Could you repeat every record exactly as it appears?

(Stored records)
···

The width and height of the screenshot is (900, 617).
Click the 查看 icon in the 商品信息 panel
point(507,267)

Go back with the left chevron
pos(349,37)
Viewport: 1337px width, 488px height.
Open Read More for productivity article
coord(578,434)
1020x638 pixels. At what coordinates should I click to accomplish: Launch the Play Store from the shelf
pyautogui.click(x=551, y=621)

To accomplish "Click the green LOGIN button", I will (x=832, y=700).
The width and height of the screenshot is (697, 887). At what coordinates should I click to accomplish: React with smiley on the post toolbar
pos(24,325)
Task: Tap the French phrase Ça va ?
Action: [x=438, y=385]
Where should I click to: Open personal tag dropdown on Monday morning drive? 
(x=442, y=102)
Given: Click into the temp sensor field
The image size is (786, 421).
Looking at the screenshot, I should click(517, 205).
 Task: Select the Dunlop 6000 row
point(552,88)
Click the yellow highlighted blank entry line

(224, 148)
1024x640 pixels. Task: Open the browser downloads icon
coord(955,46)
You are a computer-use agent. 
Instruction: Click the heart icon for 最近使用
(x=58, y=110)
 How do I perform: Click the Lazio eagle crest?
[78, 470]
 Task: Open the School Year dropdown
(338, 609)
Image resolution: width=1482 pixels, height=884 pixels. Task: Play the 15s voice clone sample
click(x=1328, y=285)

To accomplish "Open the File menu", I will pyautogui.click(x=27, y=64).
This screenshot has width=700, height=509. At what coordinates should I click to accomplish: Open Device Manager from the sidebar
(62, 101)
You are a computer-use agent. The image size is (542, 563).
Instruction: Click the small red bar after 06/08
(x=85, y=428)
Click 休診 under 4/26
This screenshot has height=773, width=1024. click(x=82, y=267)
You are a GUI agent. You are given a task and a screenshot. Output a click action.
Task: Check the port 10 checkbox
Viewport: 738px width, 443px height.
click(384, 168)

···

## REPLY TO THE TASK
The width and height of the screenshot is (900, 617).
Click the 查看 icon in the 商品信息 panel
point(507,267)

Go back with the left chevron
pos(349,37)
Viewport: 1337px width, 488px height.
Open Read More for productivity article
coord(578,434)
1020x638 pixels. At what coordinates should I click to accomplish: Launch the Play Store from the shelf
pyautogui.click(x=551, y=621)

To accomplish "Click the green LOGIN button", I will (x=832, y=700).
The width and height of the screenshot is (697, 887). At what coordinates should I click to accomplish: React with smiley on the post toolbar
pos(24,325)
Task: Tap the French phrase Ça va ?
Action: [x=438, y=385]
Where should I click to: Open personal tag dropdown on Monday morning drive? 
(x=442, y=102)
Given: Click into the temp sensor field
The image size is (786, 421).
Looking at the screenshot, I should click(517, 205).
 Task: Select the Dunlop 6000 row
point(552,88)
Click the yellow highlighted blank entry line

(224, 148)
1024x640 pixels. Task: Open the browser downloads icon
coord(955,46)
You are a computer-use agent. 
Instruction: Click the heart icon for 最近使用
(x=58, y=110)
 How do I perform: Click the Lazio eagle crest?
[78, 470]
 Task: Open the School Year dropdown
(338, 609)
Image resolution: width=1482 pixels, height=884 pixels. Task: Play the 15s voice clone sample
click(x=1328, y=285)

To accomplish "Open the File menu", I will pyautogui.click(x=27, y=64).
This screenshot has width=700, height=509. At what coordinates should I click to accomplish: Open Device Manager from the sidebar
(62, 101)
You are a computer-use agent. The image size is (542, 563).
Instruction: Click the small red bar after 06/08
(x=85, y=428)
Click 休診 under 4/26
This screenshot has height=773, width=1024. click(x=82, y=267)
You are a GUI agent. You are given a task and a screenshot. Output a click action.
Task: Check the port 10 checkbox
Viewport: 738px width, 443px height.
click(384, 168)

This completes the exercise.